Прибыв домой, Тикагэ почувствовал облегчение. Он сел за стол и воскликнул:

— Как странно! Здесь мне всё вкусно, а на Первом проспекте мне ничего нейдёт в рот.

— Несмотря на ваши слова, думаю, что и там готовят очень вкусно, — отозвался на это Тадакосо.

— Ведь говорят: «К чему нефритовая башня?»[182] — это как раз обо мне, — ответил ему отец.

Он приказал постелить себе в комнате покойной жены.

— А сегодня вечером вы не собираетесь быть на Первом проспекте? — спросил его Тадакосо.
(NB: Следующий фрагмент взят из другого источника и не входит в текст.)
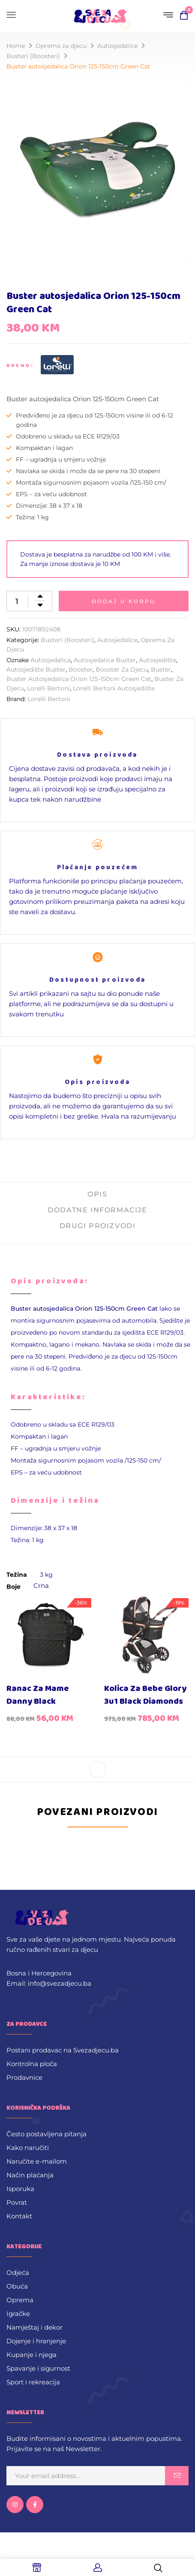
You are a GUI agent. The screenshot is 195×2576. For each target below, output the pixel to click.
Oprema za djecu (61, 46)
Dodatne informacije (97, 1210)
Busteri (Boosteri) (33, 56)
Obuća (17, 2286)
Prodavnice (24, 2077)
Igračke (18, 2314)
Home (15, 46)
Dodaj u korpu (124, 601)
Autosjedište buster (36, 669)
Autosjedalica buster (105, 660)
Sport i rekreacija (33, 2382)
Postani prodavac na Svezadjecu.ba (62, 2050)
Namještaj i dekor (34, 2327)
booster (81, 669)
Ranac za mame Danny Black (37, 1695)
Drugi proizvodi (98, 1226)
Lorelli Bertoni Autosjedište (114, 688)
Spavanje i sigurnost (38, 2368)
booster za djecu (122, 669)
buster (161, 669)
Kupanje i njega (31, 2355)
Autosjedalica (50, 660)
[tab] (97, 1197)
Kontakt (19, 2216)
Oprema (19, 2300)
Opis (97, 1194)
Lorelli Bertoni (48, 688)
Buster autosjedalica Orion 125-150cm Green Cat (78, 679)
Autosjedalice (117, 46)
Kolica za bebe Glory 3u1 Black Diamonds (145, 1695)
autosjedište (157, 660)
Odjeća (17, 2272)
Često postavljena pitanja (46, 2134)
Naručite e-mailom (36, 2161)
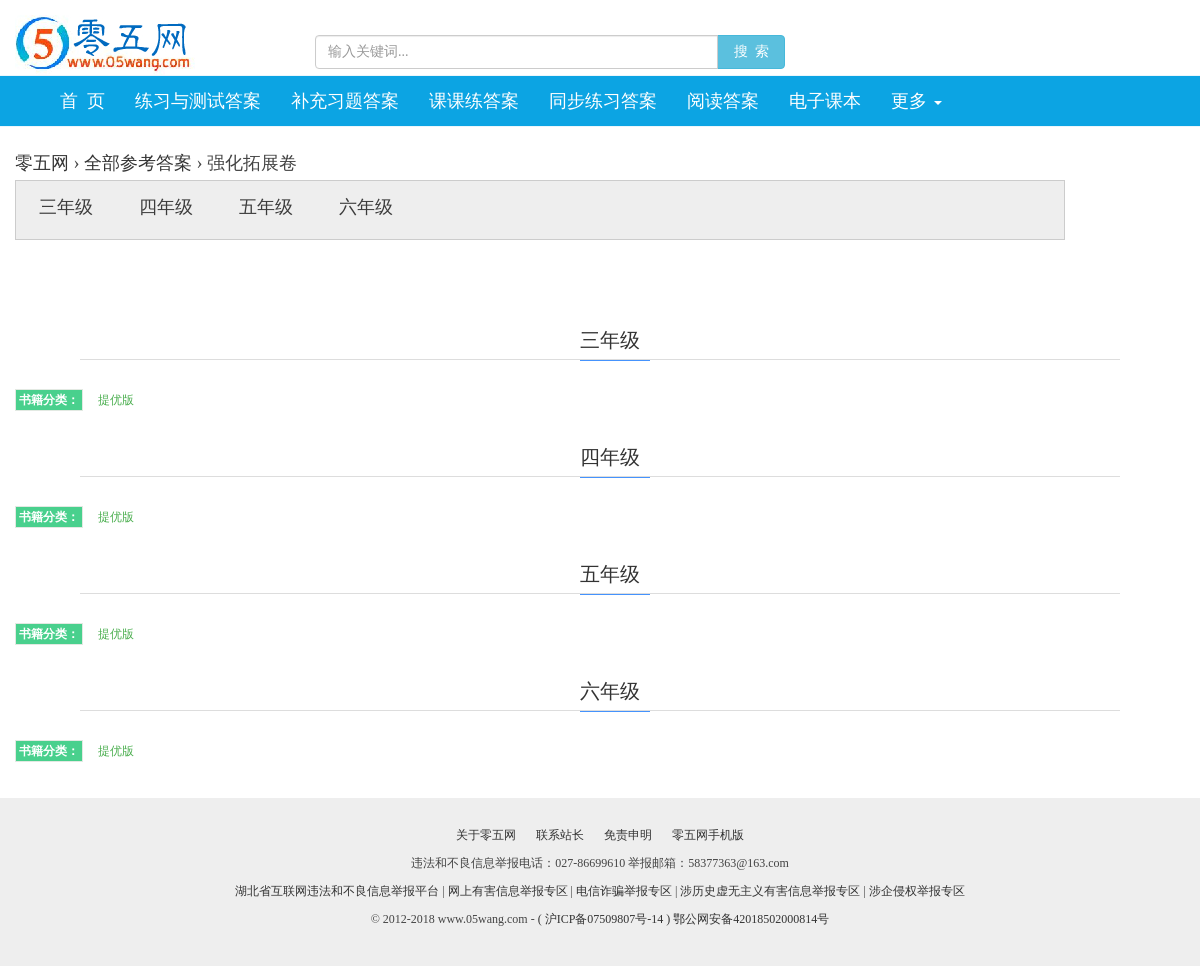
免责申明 (628, 835)
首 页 (82, 101)
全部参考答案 (138, 163)
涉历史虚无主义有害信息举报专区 (770, 891)
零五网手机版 (708, 835)
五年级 (266, 207)
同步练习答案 (603, 101)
— Холодна постель, где с ней —

Позабыть её смогу ли? —

Спал я много лет назад…

Всё же мне милее здесь,

Чем в чужих домах, лежать. —


С этими словами Тикагэ лёг в постель. Тадакосо произнёс:


— Один в пустом доме

На ложе, мокром от слёз,

Всю ночь не спит малолеток.

Брезжит тусклый рассвет…

В доме каком ночует отец?[183]


Долго после того Тикагэ на Первом проспекте не появлялся. Тадакосо же время от времени заходил к Акокими, и мачеха его, госпожа из северных покоев, глядела с завистью на молодых людей, пылая страстью к министру, на которую отклика не было. Она посылала ему язвительные письма, но желанных ответов от Тикагэ не получала.